— Exercise —
All entries that follow are to be written out verbatim.

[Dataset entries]
────────────────────

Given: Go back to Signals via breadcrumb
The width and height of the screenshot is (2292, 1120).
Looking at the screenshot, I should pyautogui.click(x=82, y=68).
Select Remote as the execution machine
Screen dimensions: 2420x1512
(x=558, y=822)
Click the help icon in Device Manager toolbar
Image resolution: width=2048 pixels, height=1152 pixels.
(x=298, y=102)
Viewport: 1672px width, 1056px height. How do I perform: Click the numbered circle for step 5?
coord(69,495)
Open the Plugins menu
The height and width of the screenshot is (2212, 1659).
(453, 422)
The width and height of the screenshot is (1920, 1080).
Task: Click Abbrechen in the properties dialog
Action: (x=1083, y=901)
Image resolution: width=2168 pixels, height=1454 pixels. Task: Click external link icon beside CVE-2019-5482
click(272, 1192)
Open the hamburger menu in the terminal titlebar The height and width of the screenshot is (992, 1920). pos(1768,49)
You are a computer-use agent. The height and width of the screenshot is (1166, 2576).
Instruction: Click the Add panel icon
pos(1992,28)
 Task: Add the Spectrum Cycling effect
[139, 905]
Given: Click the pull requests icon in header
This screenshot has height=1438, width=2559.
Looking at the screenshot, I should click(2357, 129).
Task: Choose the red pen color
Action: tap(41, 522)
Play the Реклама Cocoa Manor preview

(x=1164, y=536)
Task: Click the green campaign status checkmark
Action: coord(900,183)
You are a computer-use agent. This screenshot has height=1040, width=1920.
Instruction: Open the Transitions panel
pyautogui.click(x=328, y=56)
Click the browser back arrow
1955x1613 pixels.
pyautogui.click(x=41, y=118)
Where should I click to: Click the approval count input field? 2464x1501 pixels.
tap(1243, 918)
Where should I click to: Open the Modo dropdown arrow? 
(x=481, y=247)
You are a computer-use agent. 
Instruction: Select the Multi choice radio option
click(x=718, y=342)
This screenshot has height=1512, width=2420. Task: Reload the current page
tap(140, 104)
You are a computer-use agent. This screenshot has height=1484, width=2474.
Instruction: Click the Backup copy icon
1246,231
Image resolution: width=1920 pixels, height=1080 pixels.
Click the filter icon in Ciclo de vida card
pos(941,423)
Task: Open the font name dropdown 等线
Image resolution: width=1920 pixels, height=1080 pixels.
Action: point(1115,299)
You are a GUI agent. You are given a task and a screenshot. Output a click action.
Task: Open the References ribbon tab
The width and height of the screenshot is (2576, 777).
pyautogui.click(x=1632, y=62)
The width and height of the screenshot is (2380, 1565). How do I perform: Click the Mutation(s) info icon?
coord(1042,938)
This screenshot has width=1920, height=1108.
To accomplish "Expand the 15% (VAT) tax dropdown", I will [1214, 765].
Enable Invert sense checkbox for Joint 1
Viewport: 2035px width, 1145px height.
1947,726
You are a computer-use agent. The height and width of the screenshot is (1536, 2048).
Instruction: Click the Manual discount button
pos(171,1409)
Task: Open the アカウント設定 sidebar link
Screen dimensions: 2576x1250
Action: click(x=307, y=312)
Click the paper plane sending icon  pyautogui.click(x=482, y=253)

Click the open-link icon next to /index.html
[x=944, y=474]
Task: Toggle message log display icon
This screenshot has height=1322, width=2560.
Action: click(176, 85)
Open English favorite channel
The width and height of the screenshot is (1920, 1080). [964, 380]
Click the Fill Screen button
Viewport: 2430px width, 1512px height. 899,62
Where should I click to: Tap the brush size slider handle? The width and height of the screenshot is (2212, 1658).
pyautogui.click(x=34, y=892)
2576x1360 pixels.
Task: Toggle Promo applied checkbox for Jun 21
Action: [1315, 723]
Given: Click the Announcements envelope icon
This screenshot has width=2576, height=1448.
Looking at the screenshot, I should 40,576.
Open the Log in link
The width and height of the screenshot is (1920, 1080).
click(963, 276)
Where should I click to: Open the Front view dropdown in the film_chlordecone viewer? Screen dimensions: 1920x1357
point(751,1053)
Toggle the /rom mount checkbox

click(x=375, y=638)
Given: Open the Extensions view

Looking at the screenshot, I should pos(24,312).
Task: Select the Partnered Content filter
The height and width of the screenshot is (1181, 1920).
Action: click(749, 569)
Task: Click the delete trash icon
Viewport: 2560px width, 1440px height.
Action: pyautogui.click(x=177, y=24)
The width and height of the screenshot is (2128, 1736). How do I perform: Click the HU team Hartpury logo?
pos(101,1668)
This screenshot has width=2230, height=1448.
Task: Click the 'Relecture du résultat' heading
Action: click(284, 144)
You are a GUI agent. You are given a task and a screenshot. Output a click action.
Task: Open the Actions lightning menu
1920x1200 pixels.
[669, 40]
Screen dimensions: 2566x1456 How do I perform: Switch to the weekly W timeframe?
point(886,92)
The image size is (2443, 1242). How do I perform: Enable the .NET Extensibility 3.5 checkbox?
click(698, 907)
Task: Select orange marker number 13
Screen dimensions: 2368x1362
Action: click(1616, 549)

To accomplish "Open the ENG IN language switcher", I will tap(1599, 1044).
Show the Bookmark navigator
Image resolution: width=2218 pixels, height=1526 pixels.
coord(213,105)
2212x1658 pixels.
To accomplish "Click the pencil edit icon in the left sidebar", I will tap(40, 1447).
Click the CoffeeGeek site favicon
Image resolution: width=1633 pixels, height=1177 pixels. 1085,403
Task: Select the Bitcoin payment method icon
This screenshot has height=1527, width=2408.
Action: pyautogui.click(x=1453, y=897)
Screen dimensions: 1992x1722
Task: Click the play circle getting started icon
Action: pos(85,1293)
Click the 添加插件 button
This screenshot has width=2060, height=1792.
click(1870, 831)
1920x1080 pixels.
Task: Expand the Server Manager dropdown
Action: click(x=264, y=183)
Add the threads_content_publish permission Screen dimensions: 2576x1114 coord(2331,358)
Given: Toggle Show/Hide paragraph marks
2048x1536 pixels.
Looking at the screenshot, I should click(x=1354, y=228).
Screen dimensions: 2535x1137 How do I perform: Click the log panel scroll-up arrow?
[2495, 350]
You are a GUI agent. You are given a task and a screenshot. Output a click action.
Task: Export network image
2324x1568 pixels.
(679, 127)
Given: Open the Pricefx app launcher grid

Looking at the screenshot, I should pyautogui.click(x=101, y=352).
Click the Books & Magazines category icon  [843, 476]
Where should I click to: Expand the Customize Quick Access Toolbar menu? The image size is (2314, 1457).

────────────────────

— Your solution —
Given: Go back to Signals via breadcrumb
The width and height of the screenshot is (2292, 1120).
Looking at the screenshot, I should pyautogui.click(x=82, y=68).
Select Remote as the execution machine
Screen dimensions: 2420x1512
(x=558, y=822)
Click the help icon in Device Manager toolbar
Image resolution: width=2048 pixels, height=1152 pixels.
(x=298, y=102)
Viewport: 1672px width, 1056px height. How do I perform: Click the numbered circle for step 5?
coord(69,495)
Open the Plugins menu
The height and width of the screenshot is (2212, 1659).
(453, 422)
The width and height of the screenshot is (1920, 1080).
Task: Click Abbrechen in the properties dialog
Action: (x=1083, y=901)
Image resolution: width=2168 pixels, height=1454 pixels. Task: Click external link icon beside CVE-2019-5482
click(272, 1192)
Open the hamburger menu in the terminal titlebar The height and width of the screenshot is (992, 1920). pos(1768,49)
You are a computer-use agent. The height and width of the screenshot is (1166, 2576).
Instruction: Click the Add panel icon
pos(1992,28)
 Task: Add the Spectrum Cycling effect
[139, 905]
Given: Click the pull requests icon in header
This screenshot has height=1438, width=2559.
Looking at the screenshot, I should click(2357, 129).
Task: Choose the red pen color
Action: tap(41, 522)
Play the Реклама Cocoa Manor preview

(x=1164, y=536)
Task: Click the green campaign status checkmark
Action: coord(900,183)
You are a computer-use agent. This screenshot has height=1040, width=1920.
Instruction: Open the Transitions panel
pyautogui.click(x=328, y=56)
Click the browser back arrow
1955x1613 pixels.
pyautogui.click(x=41, y=118)
Where should I click to: Click the approval count input field? 2464x1501 pixels.
tap(1243, 918)
Where should I click to: Open the Modo dropdown arrow? 
(x=481, y=247)
You are a computer-use agent. 
Instruction: Select the Multi choice radio option
click(x=718, y=342)
This screenshot has height=1512, width=2420. Task: Reload the current page
tap(140, 104)
You are a computer-use agent. This screenshot has height=1484, width=2474.
Instruction: Click the Backup copy icon
1246,231
Image resolution: width=1920 pixels, height=1080 pixels.
Click the filter icon in Ciclo de vida card
pos(941,423)
Task: Open the font name dropdown 等线
Image resolution: width=1920 pixels, height=1080 pixels.
Action: point(1115,299)
You are a GUI agent. You are given a task and a screenshot. Output a click action.
Task: Open the References ribbon tab
The width and height of the screenshot is (2576, 777).
pyautogui.click(x=1632, y=62)
The width and height of the screenshot is (2380, 1565). How do I perform: Click the Mutation(s) info icon?
coord(1042,938)
This screenshot has width=1920, height=1108.
To accomplish "Expand the 15% (VAT) tax dropdown", I will [1214, 765].
Enable Invert sense checkbox for Joint 1
Viewport: 2035px width, 1145px height.
1947,726
You are a computer-use agent. The height and width of the screenshot is (1536, 2048).
Instruction: Click the Manual discount button
pos(171,1409)
Task: Open the アカウント設定 sidebar link
Screen dimensions: 2576x1250
Action: click(x=307, y=312)
Click the paper plane sending icon  pyautogui.click(x=482, y=253)

Click the open-link icon next to /index.html
[x=944, y=474]
Task: Toggle message log display icon
This screenshot has height=1322, width=2560.
Action: click(176, 85)
Open English favorite channel
The width and height of the screenshot is (1920, 1080). [964, 380]
Click the Fill Screen button
Viewport: 2430px width, 1512px height. 899,62
Where should I click to: Tap the brush size slider handle? The width and height of the screenshot is (2212, 1658).
pyautogui.click(x=34, y=892)
2576x1360 pixels.
Task: Toggle Promo applied checkbox for Jun 21
Action: [1315, 723]
Given: Click the Announcements envelope icon
This screenshot has width=2576, height=1448.
Looking at the screenshot, I should 40,576.
Open the Log in link
The width and height of the screenshot is (1920, 1080).
click(963, 276)
Where should I click to: Open the Front view dropdown in the film_chlordecone viewer? Screen dimensions: 1920x1357
point(751,1053)
Toggle the /rom mount checkbox

click(x=375, y=638)
Given: Open the Extensions view

Looking at the screenshot, I should pos(24,312).
Task: Select the Partnered Content filter
The height and width of the screenshot is (1181, 1920).
Action: click(749, 569)
Task: Click the delete trash icon
Viewport: 2560px width, 1440px height.
Action: pyautogui.click(x=177, y=24)
The width and height of the screenshot is (2128, 1736). How do I perform: Click the HU team Hartpury logo?
pos(101,1668)
This screenshot has width=2230, height=1448.
Task: Click the 'Relecture du résultat' heading
Action: click(284, 144)
You are a GUI agent. You are given a task and a screenshot. Output a click action.
Task: Open the Actions lightning menu
1920x1200 pixels.
[669, 40]
Screen dimensions: 2566x1456 How do I perform: Switch to the weekly W timeframe?
point(886,92)
The image size is (2443, 1242). How do I perform: Enable the .NET Extensibility 3.5 checkbox?
click(698, 907)
Task: Select orange marker number 13
Screen dimensions: 2368x1362
Action: click(1616, 549)

To accomplish "Open the ENG IN language switcher", I will tap(1599, 1044).
Show the Bookmark navigator
Image resolution: width=2218 pixels, height=1526 pixels.
coord(213,105)
2212x1658 pixels.
To accomplish "Click the pencil edit icon in the left sidebar", I will tap(40, 1447).
Click the CoffeeGeek site favicon
Image resolution: width=1633 pixels, height=1177 pixels. 1085,403
Task: Select the Bitcoin payment method icon
This screenshot has height=1527, width=2408.
Action: pyautogui.click(x=1453, y=897)
Screen dimensions: 1992x1722
Task: Click the play circle getting started icon
Action: pos(85,1293)
Click the 添加插件 button
This screenshot has width=2060, height=1792.
click(1870, 831)
1920x1080 pixels.
Task: Expand the Server Manager dropdown
Action: click(x=264, y=183)
Add the threads_content_publish permission Screen dimensions: 2576x1114 coord(2331,358)
Given: Toggle Show/Hide paragraph marks
2048x1536 pixels.
Looking at the screenshot, I should click(x=1354, y=228).
Screen dimensions: 2535x1137 How do I perform: Click the log panel scroll-up arrow?
[2495, 350]
You are a GUI agent. You are given a task and a screenshot. Output a click action.
Task: Export network image
2324x1568 pixels.
(679, 127)
Given: Open the Pricefx app launcher grid

Looking at the screenshot, I should pyautogui.click(x=101, y=352).
Click the Books & Magazines category icon  [843, 476]
Where should I click to: Expand the Customize Quick Access Toolbar menu? The image size is (2314, 1457).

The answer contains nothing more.